Lawrence shared the study’s original data with Nick Brown, a data analyst affiliated with Linnaeus University in Sweden who reviews scientific papers for errors, who found multiple instances of data being copied between patients, including the typo “coguh” for “cough”.

“It is also unlikely that these repetitions of data are due to an innocent copy and paste error when rearranging records in the file, as some columns contain identical patterns of data with minor adjustments to one or two numbers (possibly to make the fabrication less obvious),” said Lawrence.

Sydney-based doctor and researcher Kyle Sheldrick, who had been independently looking at the Elgazzar paper, reportedly found that many of the patients in the study who died appeared to be duplicates, comprising around half of recorded deaths.

“To Sheldrick, fraud is the most straightforward explanation for these findings.
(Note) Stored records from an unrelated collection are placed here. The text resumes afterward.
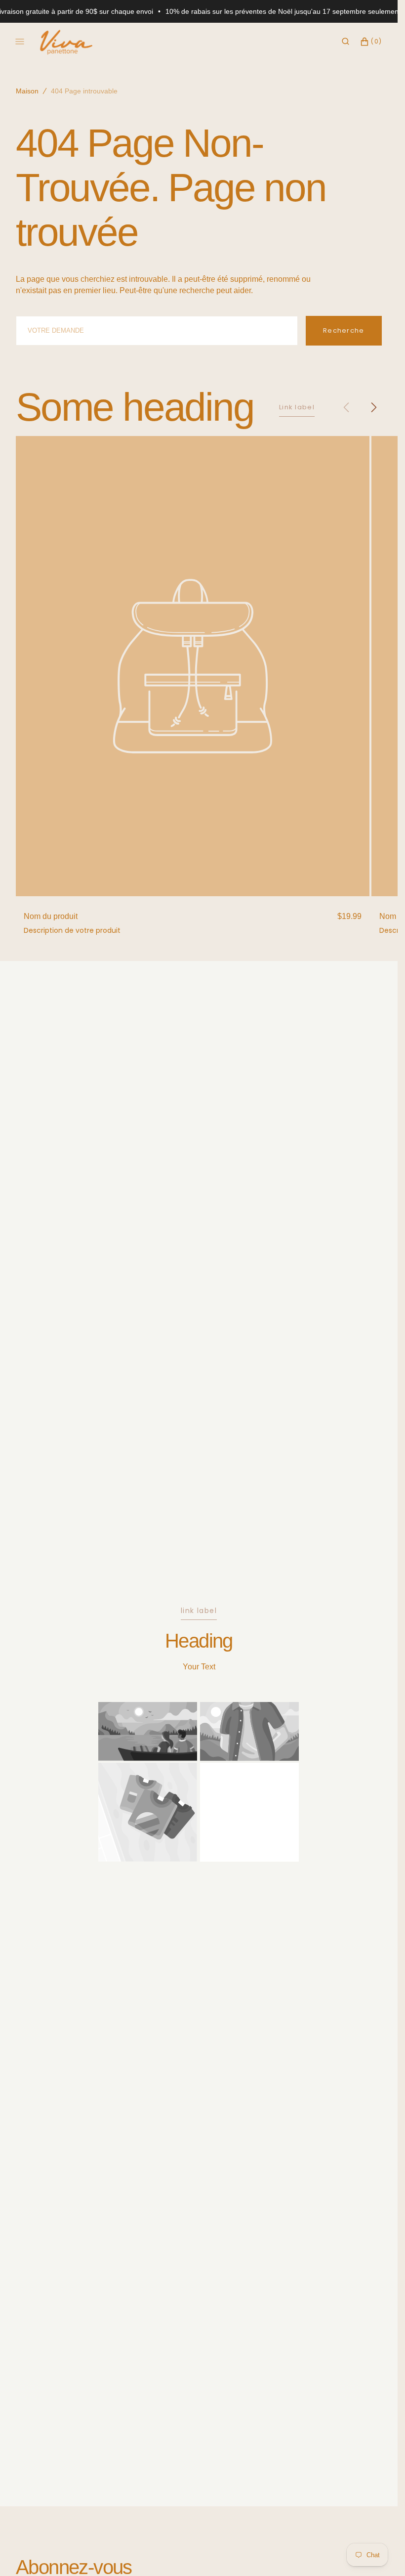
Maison (27, 91)
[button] (345, 41)
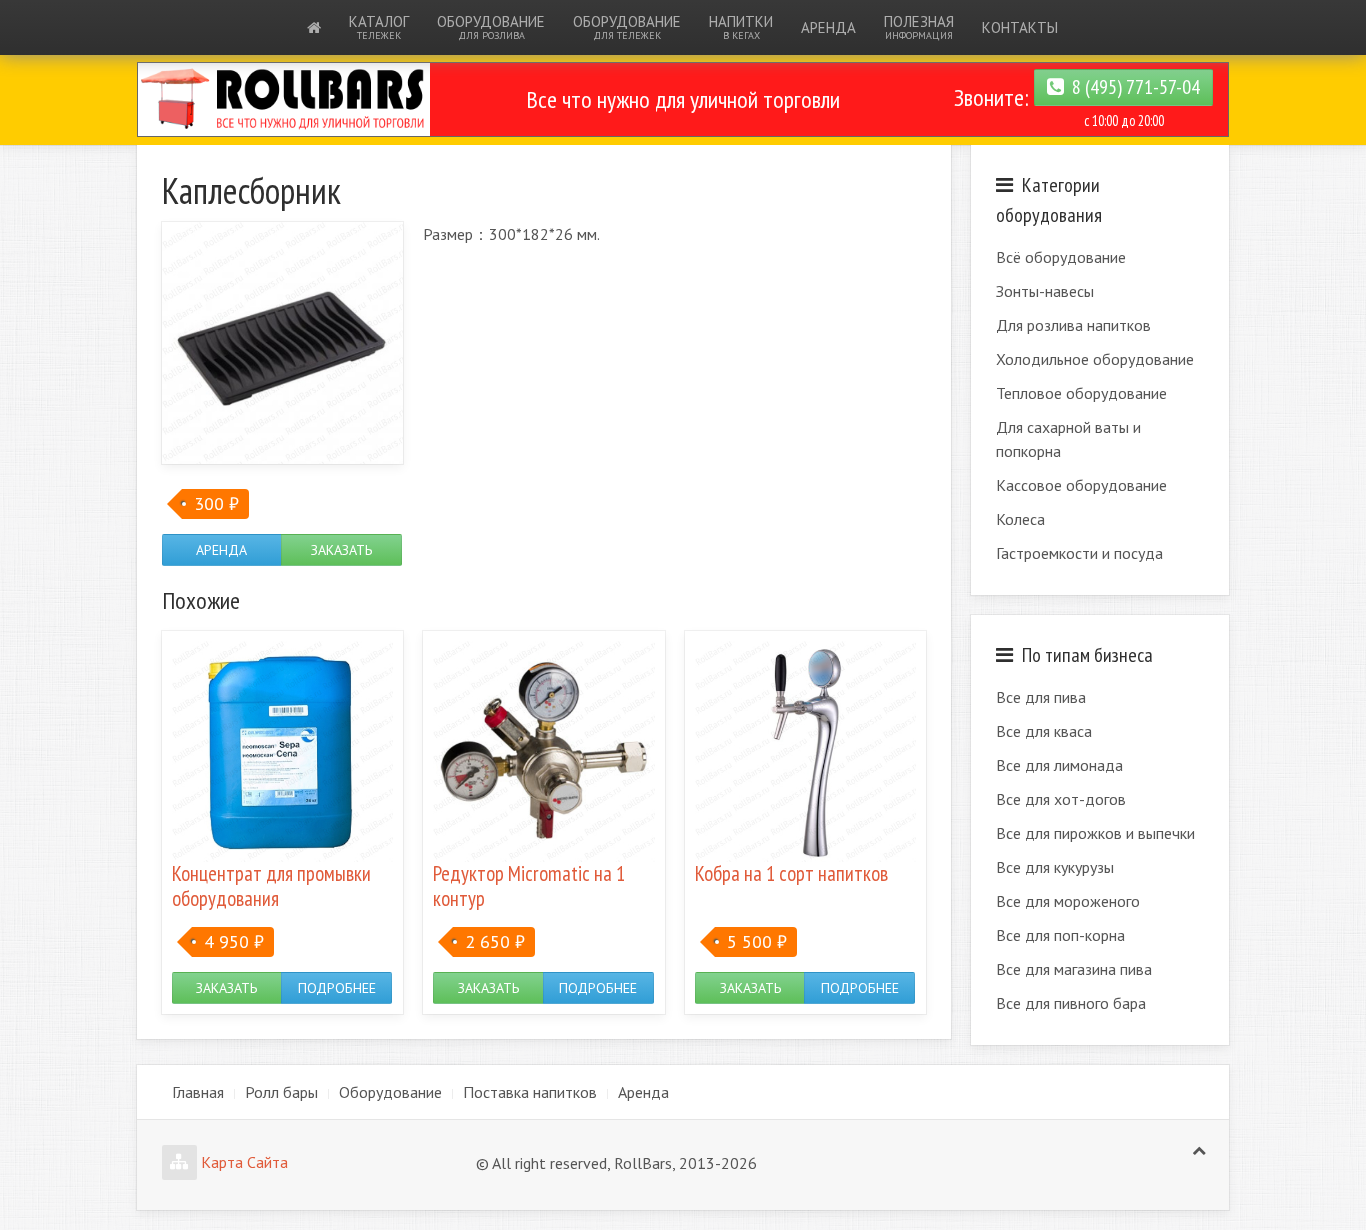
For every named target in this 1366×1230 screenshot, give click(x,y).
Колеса (1020, 519)
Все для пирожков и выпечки (1095, 833)
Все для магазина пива (1074, 969)
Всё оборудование (1061, 257)
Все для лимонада (1059, 765)
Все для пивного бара (1071, 1003)
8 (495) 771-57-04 (1132, 87)
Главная (198, 1092)
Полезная (919, 27)
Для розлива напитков (1073, 325)
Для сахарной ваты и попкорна (1068, 439)
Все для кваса (1044, 731)
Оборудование (491, 27)
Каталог (379, 27)
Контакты (1020, 27)
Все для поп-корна (1060, 935)
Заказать (341, 550)
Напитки (741, 27)
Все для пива (1041, 697)
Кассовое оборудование (1081, 485)
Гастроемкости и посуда (1079, 553)
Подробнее (337, 988)
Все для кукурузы (1055, 867)
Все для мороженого (1068, 901)
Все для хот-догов (1061, 799)
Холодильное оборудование (1095, 359)
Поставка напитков (530, 1092)
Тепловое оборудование (1081, 393)
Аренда (828, 27)
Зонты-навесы (1045, 291)
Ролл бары (281, 1092)
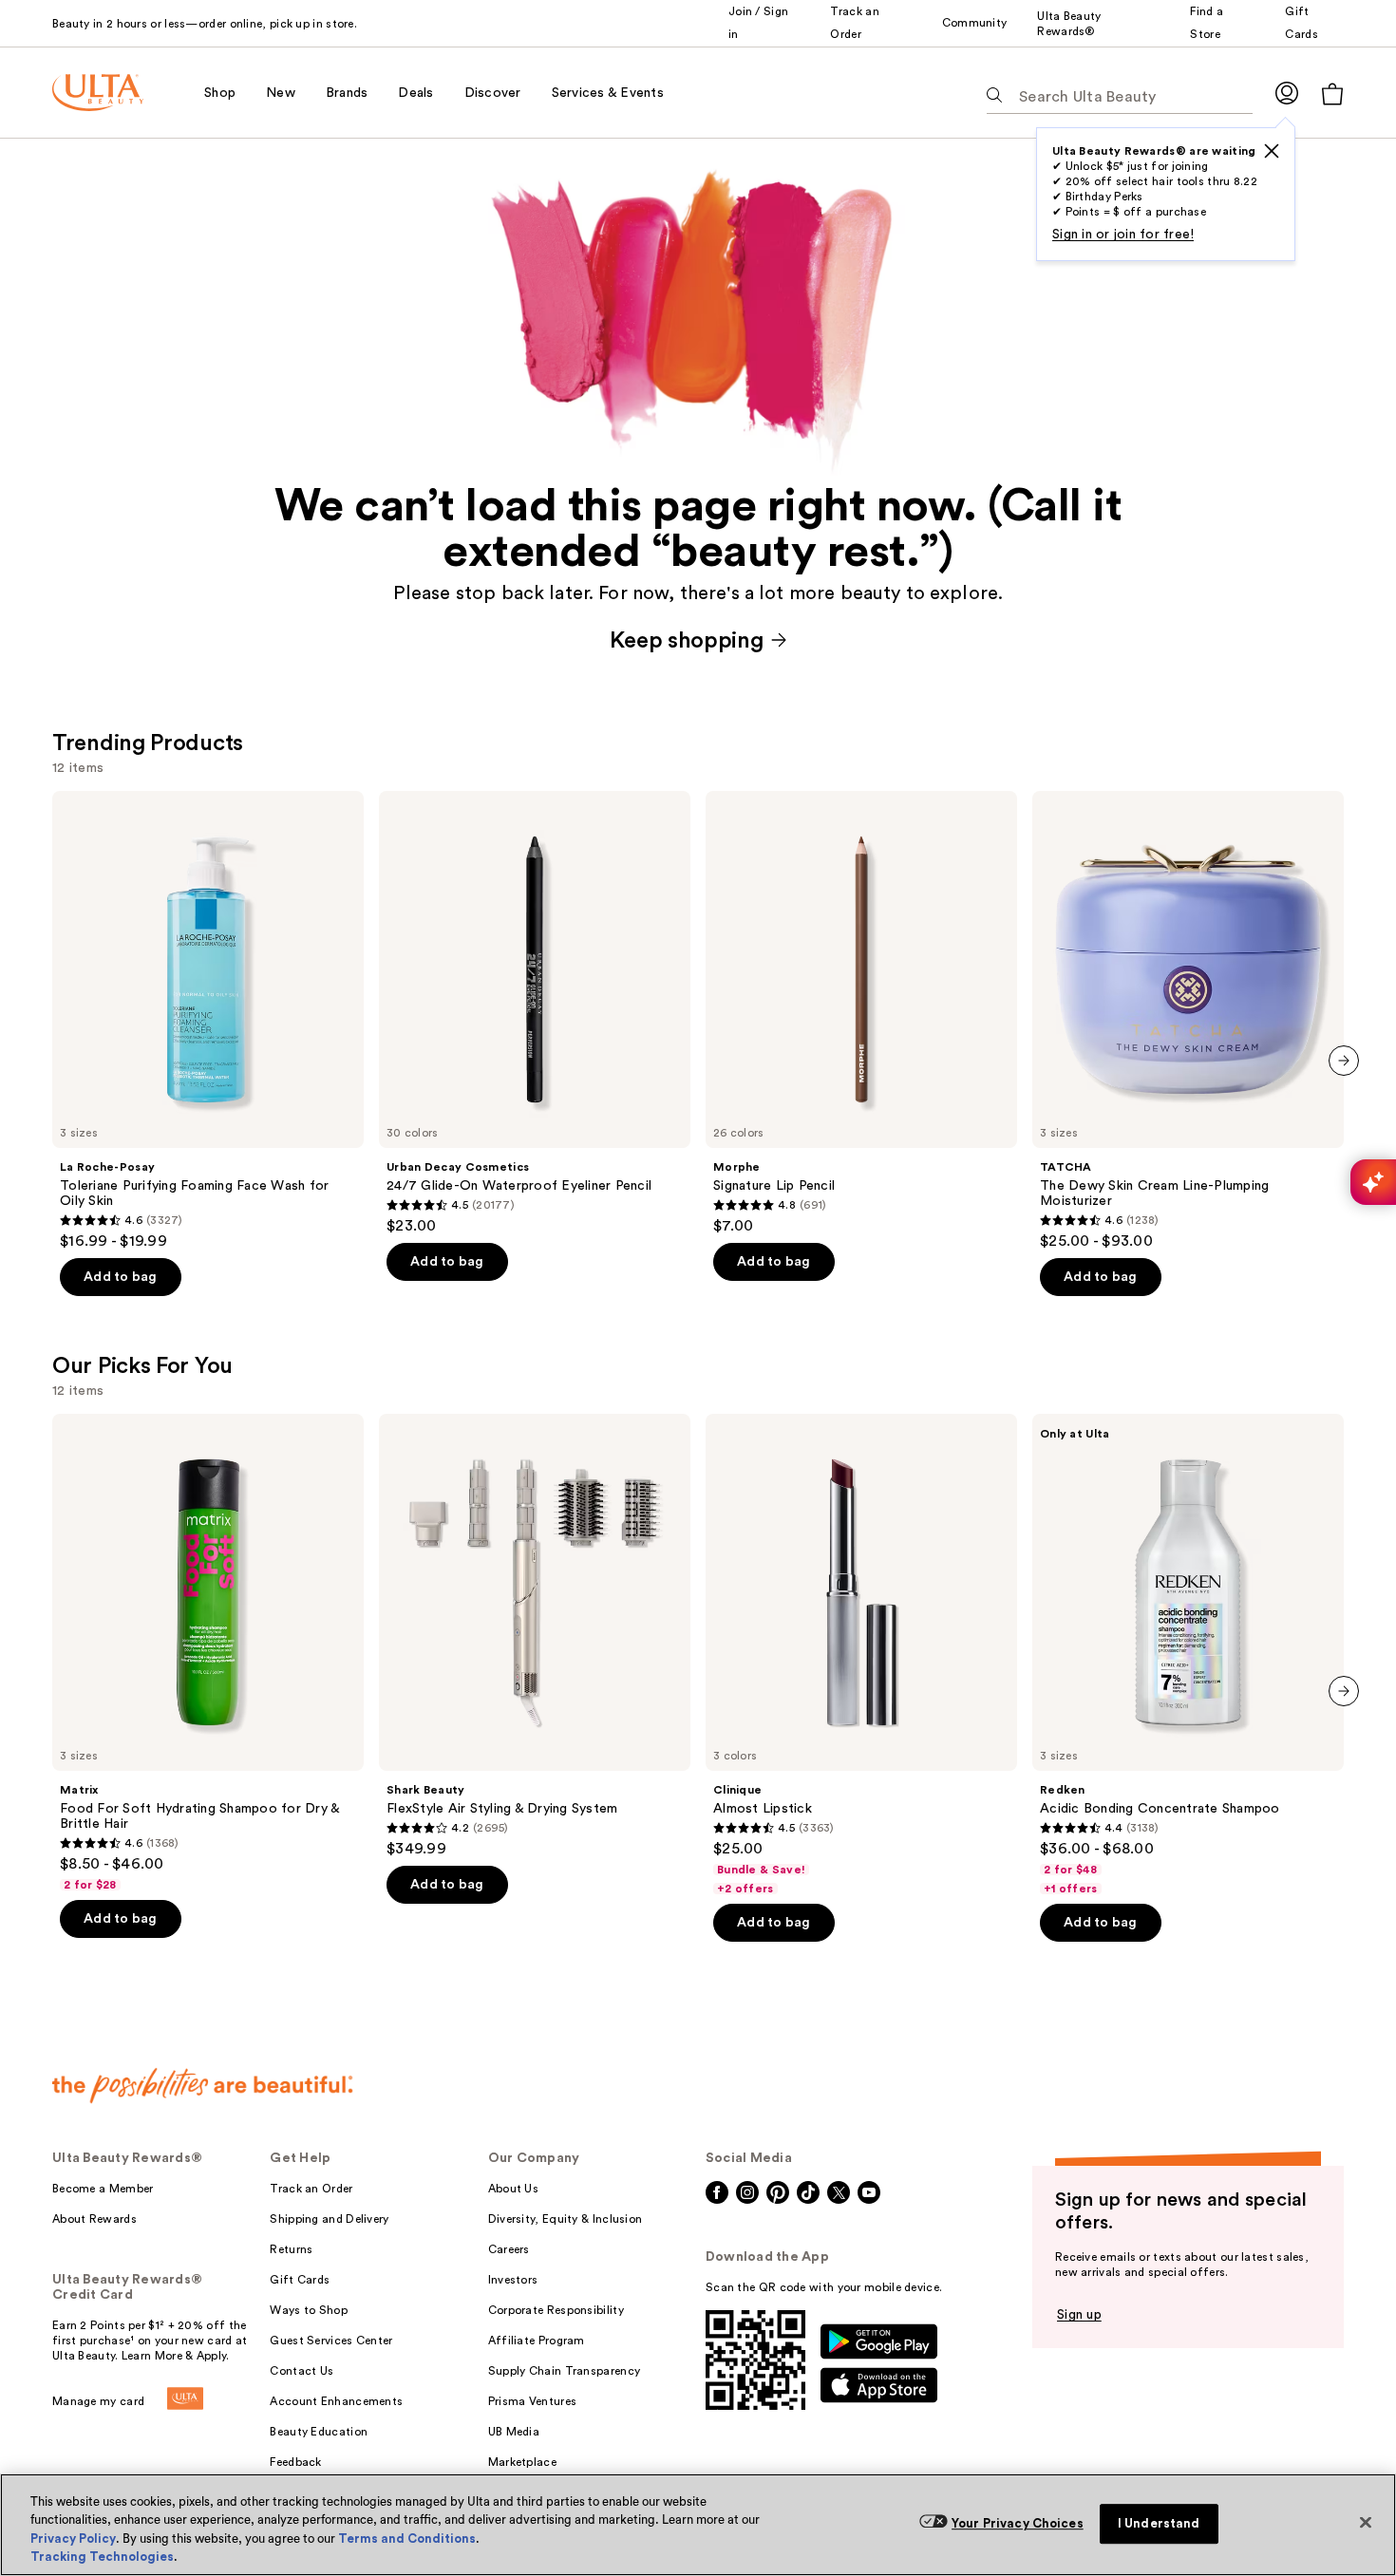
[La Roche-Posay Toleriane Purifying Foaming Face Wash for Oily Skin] (208, 1020)
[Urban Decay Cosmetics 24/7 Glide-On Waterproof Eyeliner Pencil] (534, 1013)
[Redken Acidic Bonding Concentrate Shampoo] (1188, 1655)
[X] (1271, 151)
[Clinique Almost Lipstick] (861, 1655)
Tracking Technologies (102, 2556)
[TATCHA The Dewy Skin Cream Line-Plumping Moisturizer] (1188, 1020)
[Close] (1366, 2522)
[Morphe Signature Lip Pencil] (861, 1013)
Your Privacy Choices (1018, 2523)
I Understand (1159, 2523)
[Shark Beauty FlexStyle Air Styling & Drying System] (534, 1636)
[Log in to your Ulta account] (1286, 93)
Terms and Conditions (407, 2538)
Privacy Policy (73, 2538)
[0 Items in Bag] (1332, 93)
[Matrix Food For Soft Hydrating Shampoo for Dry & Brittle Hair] (208, 1653)
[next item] (1344, 1060)
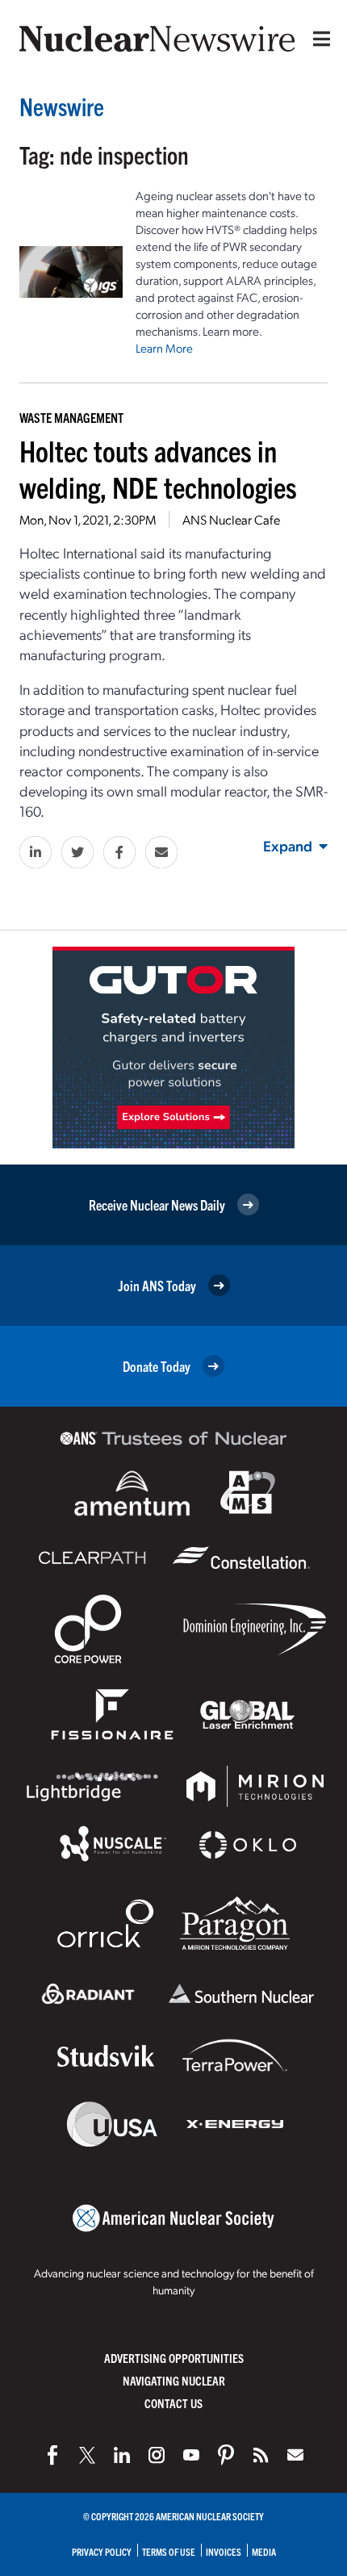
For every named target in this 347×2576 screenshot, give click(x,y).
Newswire (61, 106)
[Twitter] (87, 2455)
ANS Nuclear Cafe (231, 519)
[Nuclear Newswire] (261, 2455)
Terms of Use (168, 2551)
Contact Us (173, 2403)
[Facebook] (52, 2455)
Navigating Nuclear (174, 2380)
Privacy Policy (102, 2551)
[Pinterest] (226, 2455)
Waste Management (71, 417)
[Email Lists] (295, 2455)
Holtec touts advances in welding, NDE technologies (158, 468)
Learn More (164, 348)
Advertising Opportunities (174, 2357)
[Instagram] (156, 2455)
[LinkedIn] (122, 2455)
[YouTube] (191, 2455)
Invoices (223, 2551)
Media (264, 2551)
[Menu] (318, 38)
Although much of the patient data is identical, minor changes exist, further proving that a simple copy and paste error cannot be the cause of the duplicates,” said Lawrence.

Meyerowitz-Katz similarly found apparent data cloning in the Elgazzar paper, tweeting: “This is a very common feature of scientific fraud.”

He told The Guardian that it appeared to him the data was “just totally faked”.

“Because the Elgazzar study is so large, and so massively positive – showing a 90 per cent reduction in mortality – it hugely skews the evidence in favour of ivermectin,” Meyerowitz-Katz was quoted saying.

“If you remove this one study from the scientific literature, suddenly there are very few positive randomised control trials of ivermectin for Covid-19. Indeed, if you get rid of just this research, most meta-analyses that have found positive results would have their conclusions entirely reversed.”

The World Health Organization said last March that ivermectin should not be used to treat Covid-19 outside clinical trials, while the United States’ Food and Drug Administration has also strongly advised against using ivermectin — often used in the US to treat or prevent parasites in animals — as Covid-19 treatment.